Measuring Objectives

The specific learning goal for the class is for students to create a personalized strategy for mastering one relevant aspect of learning fluency. A secondary learning goal is that students are equipped with the knowledge and resources they need to continue developing learning fluency on their own. The objectives that must be met for these to happen have already been defined and the methods of measuring student progress toward these are described below. A short analysis of each objective will show what kind of assessment is used and how it will be conducted.

Learners will decide to improve their skills in learning fluency.

As an affective, enabling objective, this decision must be measured through evidence of behavior. Students that achieve this learning goal not only choose to participate in the class, but engage with every aspect in order to practice the elements of learning fluency through the course. In part this goal must be met before learners join the class, but it is also the responsibility of the instructional design to make clear that the factors of learning fluency can be developed to further levels of mastery and that the strategy presented for students to follow is effective. Evidence that this goal has not been met includes reluctant participation and unwillingness to engage with the course as a means of practicing learning fluency. The facilitator will conduct ongoing observation throughout the event and must be prepared to intervene with instructional support if students do not reach this objective as expected through the early activities.
──────
→ **Request**: Can you copy out the stretch of the passage on measuring objectives from "The specific learning" through "will be conducted." word for word? The material that comes next has no role here.

→ **Recorded data**:
──────
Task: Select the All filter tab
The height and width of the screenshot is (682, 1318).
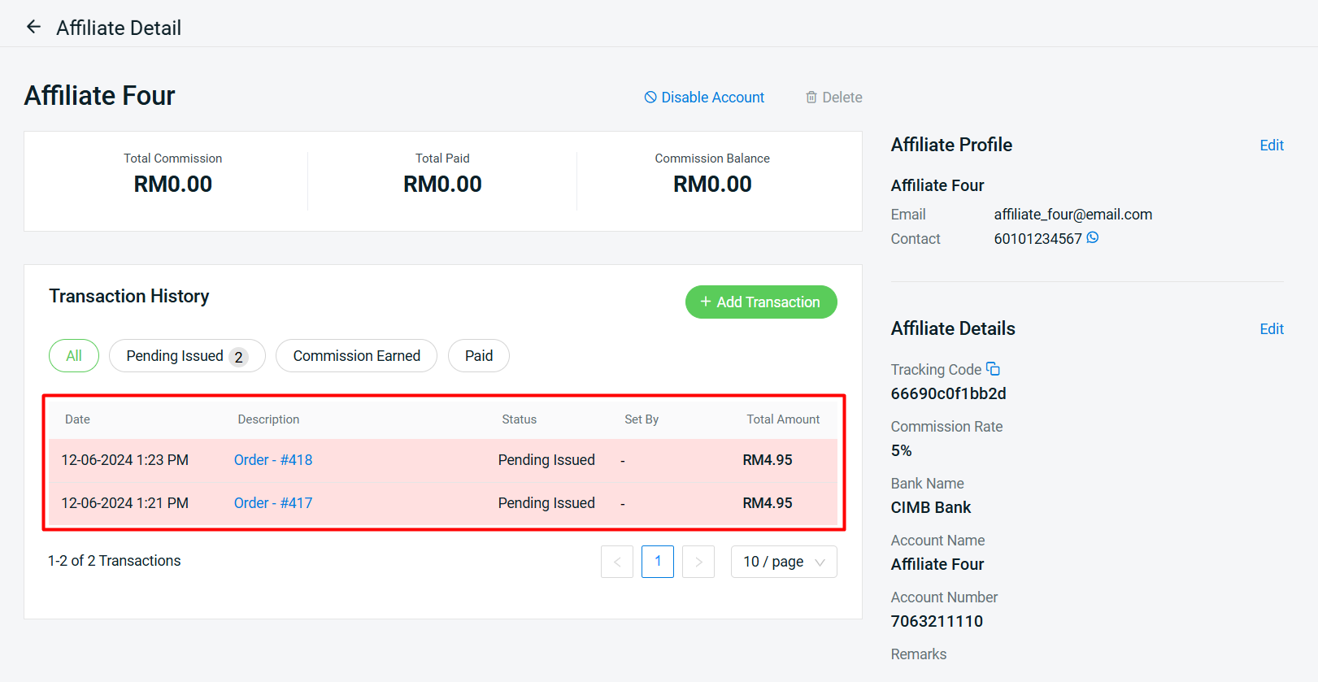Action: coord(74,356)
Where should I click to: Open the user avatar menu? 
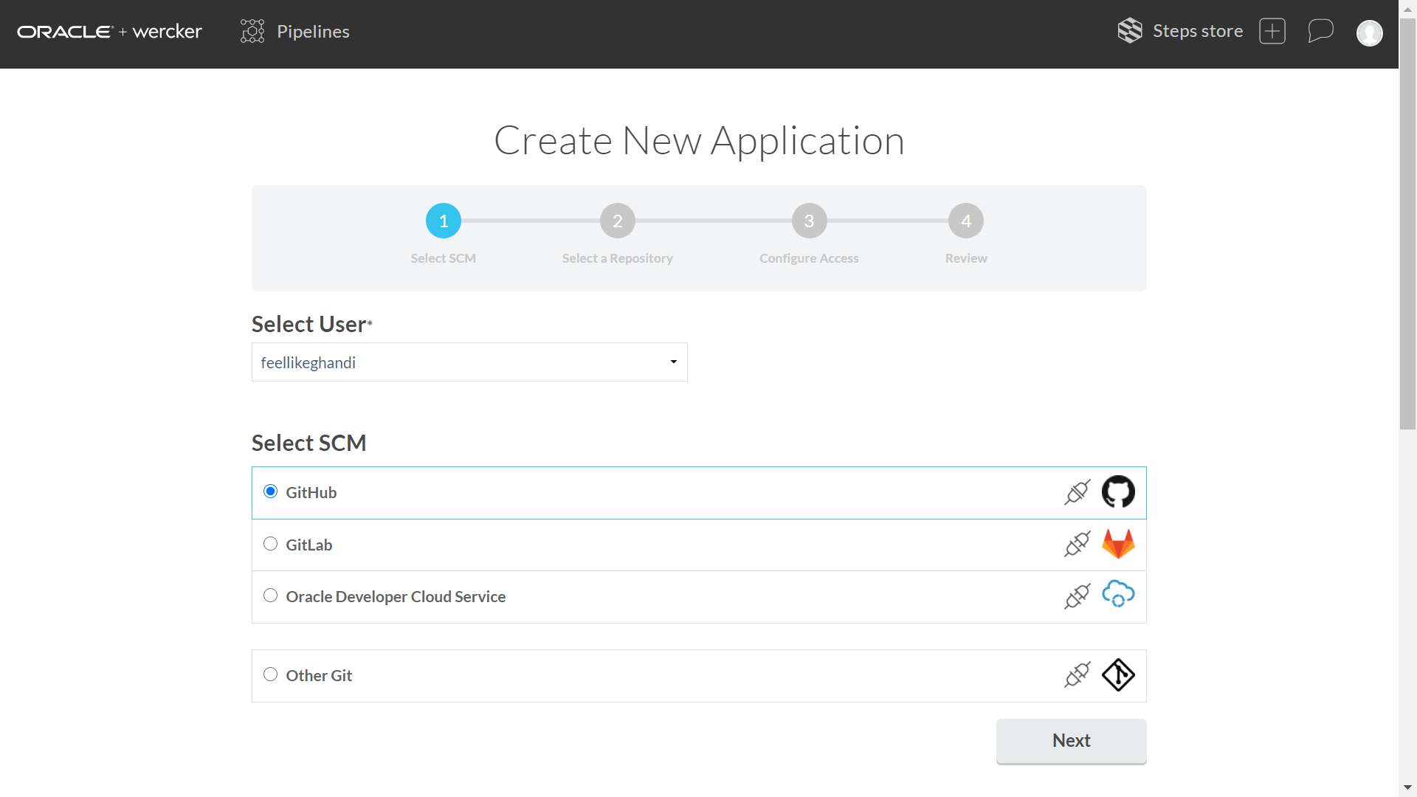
──────
→ **Response to the task**:
The specific learning goal for the class is for students to create a personalized strategy for mastering one relevant aspect of learning fluency. A secondary learning goal is that students are equipped with the knowledge and resources they need to continue developing learning fluency on their own. The objectives that must be met for these to happen have already been defined and the methods of measuring student progress toward these are described below. A short analysis of each objective will show what kind of assessment is used and how it will be conducted.